About Me
Looking for my academic curriculum vitae?
I was born and brought up in Collingwood, Ontario. My father was a teacher (and yes, I attended his sixth grade class); my mother, an artist, was the homemaker in our family. I remember a happy childhood made of forts, board games and books.
When I was about seven we moved out of the town proper to live near the base of Blue Mountain. I was lucky enough to live a stone’s throw from a cedar woodland and creek that has since turned into a subdivision, of course. To my young mind, this extended backyard rivaled the tundra in Mowat’s Lost in the Barrens. Some weekends we hiked sections of the Bruce Trail on the escarpment, enjoying spectacular views of the countryside and bay.
As a kid I was what people call a “big reader”—I could polish off an entire book in a day or two of serious, isolated reading. Geek alert: I liked to read aloud, doing accents and everything. My favorites were classics like E.B. White’s Charlotte’s Web and the Anne of Green Gables series. I adored Olwen in the Monika Hughes sci fi trilogy The Keeper of the Isis Light. But I also raided the study for adult books by Dickens and Orwell. I remember that Nevil Shute’s On the Beach made a big impression on me; equally, Louisa Alcott’s Little Women. I made my family laugh by mispronouncing bookish words like melancholy and harbinger, ones that I’d never actually heard spoken.
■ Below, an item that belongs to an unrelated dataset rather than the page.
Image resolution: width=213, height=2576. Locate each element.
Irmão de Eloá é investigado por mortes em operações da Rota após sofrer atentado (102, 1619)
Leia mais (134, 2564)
After graduating from Collingwood Collegiate Institute (go fighting owls, go!), I attended McMaster University’s Arts and Science Programme, graduating in 1997 with a B.A. & Sc. Degree and combined honours in Philosophy. The Arts and Science courses—a unique liberal education in an era bent on training rather than educating—were formative for me. I met many special people who have gone on to change the world for the better.
I moved to Toronto for more schooling—a Masters degree in Philosophy. I like thinking about questions that have no answers, I guess. Big, important topics like death and love and happiness, they just get at me, if you know what I mean. Lucky for me, my future husband, Aly, decided enroll in the same programme. Even luckier for me, he decided to go back to a paying job after we graduated.
At some point in time I convinced myself that graduate studies in philosophy were a more lucrative and sensible bet than trying to write for a living. (Which only goes to show you that I could argue the hindquarters off a donkey.) Not that I’d seriously considered writing novels…or that even more mysterious thing called “freelancing.” For fun, though, I’d taken a comparative literature course on Dostoyevsky and fell in love with his poignant and vivid dramas and…ooh, his dialogue! Imagine, I thought, being able to conjure up even a pinch of the same magic.
In 1999, I accepted a scholarship to join the Philosophy Department at Northwestern University and moved to Evanston, Illinois to do a doctorate degree. My research came to specialize in political, French, and feminist philosophy. In 2006 I defended my dissertation and claimed my PhD. My two year-old daughter Maya was in the stands (cheering at first, and then sleeping on Grandma’s lap) and my son Zakir crossed the stage with me, so to speak, a bump under my black convocation robe.
Today I live in Oakville, Ontario with my husband Aly, our children Maya and Zakir, and our American dog Mickey.